> **Problem 1**: Copy out part of the freelance rejection post word for word: begin at the words "I chuckled, then" and stop after "that she declined.".
> **Problem 2**:
Answer these from the freelance rejection post:
(a) What kind of company employed the representative who copied the writer on an email?
(b) How many applicants received the rejection letter?
(c) How long was that rejection letter, according to the Gawker headline?
> **Problem 3**: Please list every website or news outlet named in the freelance rejection post.

> **Page text**:
## begin

You don’t have to be a freelancer for very long before swallowing the bitter pill of fail: freelance job rejection. Frankly, I’m good with it: Don’t want me in your club, I don’t want to be a member.
In that vein, I got a good laugh a few weeks ago. A representative of a custom publishing company—which had declined me as a freelancer sometime around the holidays—inadvertently copied me on an email…which said some unflattering things about me!
I chuckled, then proceeded to forward it to a few of my freelance pals who had also applied and gotten dinged, as well as one who’d reached the second round and was so appalled by their byzantine and awful process that she declined.
A day or two later, the sender realized what she’d done, and sent me a pleasant apology, and I responded to the effect of “no worries, thick skin, made me chuckle.” Bottom line, I can’t get too worked up over such things.
So, the reason I bring this up is the recent social-media-induced kerfuffle over an editor who sent out an epic job rejection letter to 900 applicants to a Craigslist classified ad.
- Gawker: Here’s How to Condescend to 900 Job Applicants With a 3,000-Word Rejection Letter (darn, link no longer works, so please visit…)
- The Guardian: “The Job Rejection Letter to End All Others”

## end

> **Dataset section**:
## begin

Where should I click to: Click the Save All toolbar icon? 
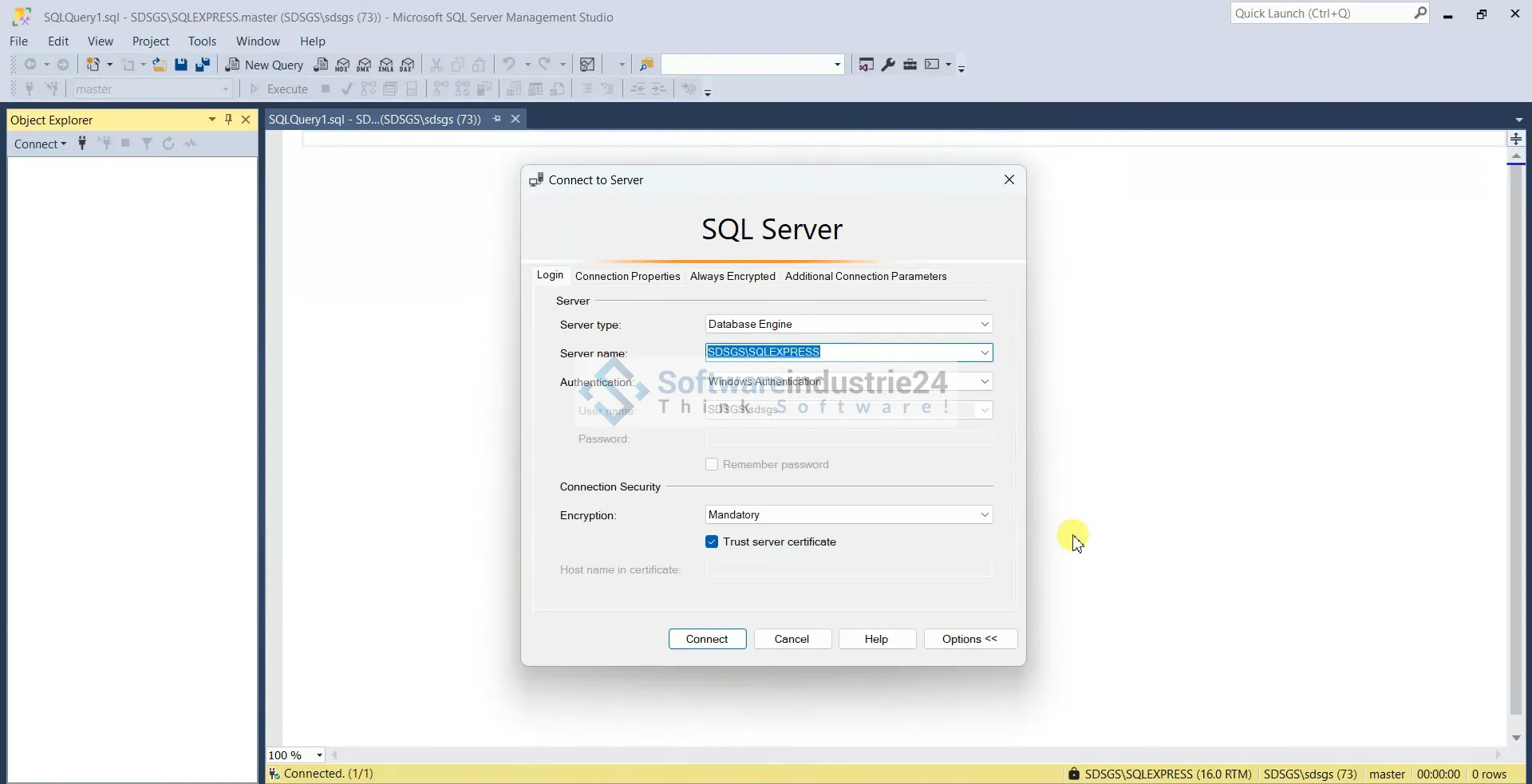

## end

> **Task result 1**:
I chuckled, then proceeded to forward it to a few of my freelance pals who had also applied and gotten dinged, as well as one who’d reached the second round and was so appalled by their byzantine and awful process that she declined.

> **Task result 2**:
(a) A custom publishing company.
(b) 900.
(c) 3,000 words.

> **Task result 3**: Craigslist, Gawker, The Guardian